Fruits-and-vegetables wastes (FVW) and corn stover (CS) are two of the most recurred lignocellulosic biomasses used for biofuel production. In this work, the co-processing of FVW and CS for biohydrogen production was proposed and evaluated through a set of experimental designs. First, a 5 × 2 general factorial was applied on the dilute acid pretreatment at five levels of FVW:CS ratios (0:1, 1:3, 1:1, 3:1 and 1:0 dry mass basis) and two levels of the type of catalyst (HCl or H₂SO₄ at 0.5% in volumetric basis). Then, biohydrogen production using the dilute acid hydrolyzates was carried out in batch mode at 35 °C in a 3² factorial design, the factors being the inoculum to substrate ratio (0.8, 1.0, and 1.2 g g⁻¹) and the initial concentration of reducing sugars (10, 13 and 16 g L⁻¹). The effects of the type of acid catalyst and the FVW:CS ratio were significant in terms of sugars production and yield. The best catalyst was HCl for the 3:1 FVW:CS ratio, which produced monomeric sugars concentrations of 10.0, 3.7 and 2.9 g L⁻¹ for glucose, xylose and arabinose, respectively. The hydrolyzates were suitable for biohydrogen production, reaching yields of 2.31 mol H₂ mol⁻¹glucose and hydrogen production rates of 8.83 mL H₂ h⁻¹. An economic prospection at lab scale demonstrated that hydrogen production presented net revenues of 0.009 USD per kg of co-substrates, resulting in 24% profitability of hydrogen production over its production costs. Therefore, this co-processing is an interesting proposal with further applications on biorefinery models.

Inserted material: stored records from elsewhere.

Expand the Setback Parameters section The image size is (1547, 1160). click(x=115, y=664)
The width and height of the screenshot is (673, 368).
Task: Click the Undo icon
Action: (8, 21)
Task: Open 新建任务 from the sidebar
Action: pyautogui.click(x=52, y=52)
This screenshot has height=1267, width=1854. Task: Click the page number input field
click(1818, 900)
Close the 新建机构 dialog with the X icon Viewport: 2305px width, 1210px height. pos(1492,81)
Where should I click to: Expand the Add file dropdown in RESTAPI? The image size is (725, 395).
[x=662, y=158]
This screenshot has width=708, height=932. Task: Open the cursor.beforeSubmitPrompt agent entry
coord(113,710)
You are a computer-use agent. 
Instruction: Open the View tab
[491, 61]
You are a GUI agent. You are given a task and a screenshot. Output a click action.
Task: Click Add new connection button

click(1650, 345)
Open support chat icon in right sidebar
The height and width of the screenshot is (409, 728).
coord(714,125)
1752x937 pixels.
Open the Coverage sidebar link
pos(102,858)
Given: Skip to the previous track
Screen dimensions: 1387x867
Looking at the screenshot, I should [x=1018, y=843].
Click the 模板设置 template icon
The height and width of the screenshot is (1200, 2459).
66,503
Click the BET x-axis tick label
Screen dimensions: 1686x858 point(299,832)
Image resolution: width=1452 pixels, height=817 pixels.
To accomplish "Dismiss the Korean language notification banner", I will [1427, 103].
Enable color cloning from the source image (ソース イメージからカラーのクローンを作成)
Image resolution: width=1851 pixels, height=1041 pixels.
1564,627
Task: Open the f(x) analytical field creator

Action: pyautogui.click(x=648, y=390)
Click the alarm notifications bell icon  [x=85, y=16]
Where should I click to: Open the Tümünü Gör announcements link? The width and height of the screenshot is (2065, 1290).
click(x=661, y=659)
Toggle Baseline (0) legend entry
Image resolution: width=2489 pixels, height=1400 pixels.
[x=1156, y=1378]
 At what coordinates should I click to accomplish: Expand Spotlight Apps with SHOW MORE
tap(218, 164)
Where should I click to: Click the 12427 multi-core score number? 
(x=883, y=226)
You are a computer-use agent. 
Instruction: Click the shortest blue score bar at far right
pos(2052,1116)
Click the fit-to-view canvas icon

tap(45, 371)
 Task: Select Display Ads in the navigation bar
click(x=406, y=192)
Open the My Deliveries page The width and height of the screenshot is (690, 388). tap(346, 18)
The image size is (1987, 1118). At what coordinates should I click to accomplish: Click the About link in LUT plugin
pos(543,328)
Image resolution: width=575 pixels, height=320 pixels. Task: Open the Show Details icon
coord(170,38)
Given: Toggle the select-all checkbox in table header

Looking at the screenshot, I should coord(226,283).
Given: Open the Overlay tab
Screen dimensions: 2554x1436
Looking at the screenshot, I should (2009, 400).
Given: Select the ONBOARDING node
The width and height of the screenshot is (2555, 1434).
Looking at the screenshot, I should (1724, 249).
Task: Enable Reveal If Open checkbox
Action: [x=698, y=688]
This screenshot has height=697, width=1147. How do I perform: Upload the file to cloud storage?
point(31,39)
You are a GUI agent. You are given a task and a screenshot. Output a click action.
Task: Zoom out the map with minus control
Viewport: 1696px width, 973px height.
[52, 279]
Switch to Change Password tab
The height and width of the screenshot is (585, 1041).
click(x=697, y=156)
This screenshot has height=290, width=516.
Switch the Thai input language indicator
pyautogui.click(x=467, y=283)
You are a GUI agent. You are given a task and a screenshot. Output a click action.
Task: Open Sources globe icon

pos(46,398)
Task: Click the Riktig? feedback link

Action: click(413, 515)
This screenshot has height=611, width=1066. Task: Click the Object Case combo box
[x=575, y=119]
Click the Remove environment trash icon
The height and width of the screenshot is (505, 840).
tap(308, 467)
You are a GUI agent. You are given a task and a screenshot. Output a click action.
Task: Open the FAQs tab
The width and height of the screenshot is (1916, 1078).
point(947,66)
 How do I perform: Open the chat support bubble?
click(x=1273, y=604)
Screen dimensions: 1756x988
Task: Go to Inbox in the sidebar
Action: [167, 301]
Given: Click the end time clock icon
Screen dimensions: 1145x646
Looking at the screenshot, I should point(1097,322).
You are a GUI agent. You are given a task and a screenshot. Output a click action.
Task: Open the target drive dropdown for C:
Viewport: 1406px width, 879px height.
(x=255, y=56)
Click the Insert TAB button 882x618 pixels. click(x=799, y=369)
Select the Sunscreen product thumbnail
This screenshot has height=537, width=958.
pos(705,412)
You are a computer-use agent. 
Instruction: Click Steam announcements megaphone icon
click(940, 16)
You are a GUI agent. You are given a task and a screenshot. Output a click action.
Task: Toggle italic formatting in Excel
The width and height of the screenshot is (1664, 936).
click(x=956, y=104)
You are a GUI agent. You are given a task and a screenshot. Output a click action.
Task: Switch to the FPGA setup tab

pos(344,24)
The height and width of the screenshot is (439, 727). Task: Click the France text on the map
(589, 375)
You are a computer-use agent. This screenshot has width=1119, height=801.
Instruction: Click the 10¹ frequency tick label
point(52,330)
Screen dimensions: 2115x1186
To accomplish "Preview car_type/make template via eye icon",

水果和蔬菜废物（FVW）和玉米秸秆（CS）是用于生物燃料生产的两种最常出现的木质纤维素生物质。在这项工作中，提出并通过一系列实验设计对FVW和CS用于生物制氢的协同处理进行了评估。首先，在FVW：CS比率的五个级别（0：1、1：3、1：1、3：1和1：0干燥质量）的五个级别上，对稀酸预处理应用5×2的一般阶乘。催化剂类型（HCl或H ₂ SO _4的体积百分比为0.5％）。然后，在3 ²因子设计中，在35°C下以分批模式使用稀酸水解产物进行生物制氢，因子为接种物与底物的比例（0.8、1.0和1.2 g g ^-1）和还原糖的初始浓度（10、13和16 g L ^-1）。酸催化剂的类型和FVW：CS比率对糖产量和收率的影响很大。最佳的催化剂是HCl，其FVW：CS比率为3：1，对于葡萄糖，木糖和阿拉伯糖，其单体糖浓度分别为10.0、3.7和2.9 g L ^-1。水解产物适用于生物氢生产，达到2.31 mol H ₂ mol ^-1葡萄糖的产率和8.83 mL H ₂ h ^-1的氢气产生速率。实验室规模的经济前景表明，制氢所产生的净收入为每千克复合基板0.009美元，因此制氢的利润率超过其生产成本。因此，这种协同处理是一个有趣的建议，可进一步应用于生物精炼模型。